Los medios para prestar asistencia a las víctimas eran «en general, muy escasos», asegura Raúl. «Faltaban fármacos para anestesiar, gasas, compresas y antibióticos. Lográbamos dormir a los pacientes, pero se despertaban de la cirugía con muchísimo dolor», describe el cooperante. «Lo que más escaseaba, sobre todo, eran manos. Todos los días era como si allí se produjera un 11-M. Llegaban cuarenta, sesenta, setenta, doscientos heridos de golpe. En esas circunstancias no hay ningún hospital, ni siquiera occidental, que pueda. Faltaban manos», reitera.

«Se está cometiendo un genocidio y las sociedades tienen que hablar de lo que está pasando. Hace falta que los colegios médicos profesionales hagan declaraciones oficiales y corten lazos con Israel»

Los bombardeos en el barrio del hospital «eran constantes, treinta o cuarenta al día en los alrededores.
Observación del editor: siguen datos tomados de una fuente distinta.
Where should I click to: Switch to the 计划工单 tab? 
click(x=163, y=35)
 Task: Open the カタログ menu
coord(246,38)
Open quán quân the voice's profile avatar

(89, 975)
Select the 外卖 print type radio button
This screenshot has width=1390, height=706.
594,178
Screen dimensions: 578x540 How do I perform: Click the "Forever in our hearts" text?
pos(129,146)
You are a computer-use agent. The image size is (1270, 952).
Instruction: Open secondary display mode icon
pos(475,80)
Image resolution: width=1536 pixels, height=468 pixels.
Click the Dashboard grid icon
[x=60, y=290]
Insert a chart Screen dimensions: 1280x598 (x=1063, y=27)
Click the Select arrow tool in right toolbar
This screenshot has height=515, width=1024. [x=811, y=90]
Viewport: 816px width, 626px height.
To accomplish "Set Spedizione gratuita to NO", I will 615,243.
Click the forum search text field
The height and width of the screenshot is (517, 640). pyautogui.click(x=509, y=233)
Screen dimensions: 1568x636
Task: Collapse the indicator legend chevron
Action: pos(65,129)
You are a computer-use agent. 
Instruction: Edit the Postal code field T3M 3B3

Oíamos las explosiones y recogíamos a los heridos», completa. Una experiencia tan dura ha dejado una huella emocional. «Vives con ella, no es algo que se pueda gestionar. Recibes ayuda, vas al psiquiatra y al psicólogo, pero es algo que llevas en silencio, siendo consciente de que has visto, diariamente, niños asesinados. Eso no se puede sobrellevar», señala.

El Colegio de Médicos de Ourense, organizador de la charla de Raúl, muestra su «profundo agradecimiento, como miembros de la profesión, por su trabajo en la asistencia sanitaria a la población palestina, defendiendo la salud como un derecho humano fundamental y asumiendo el alto riesgo personal». La institución subraya que «los ataques a los dispositivos sanitarios son un crimen que debe ser condenado por la comunidad internacional y sus instancias judiciales». Incertis considera que este tipo de jornadas son clave para la concienciación: «Se está cometiendo un genocidio y las sociedades tienen que hablar de lo que está pasando. Hace falta que los colegios médicos profesionales hagan declaraciones oficiales y corten lazos con Israel», subraya.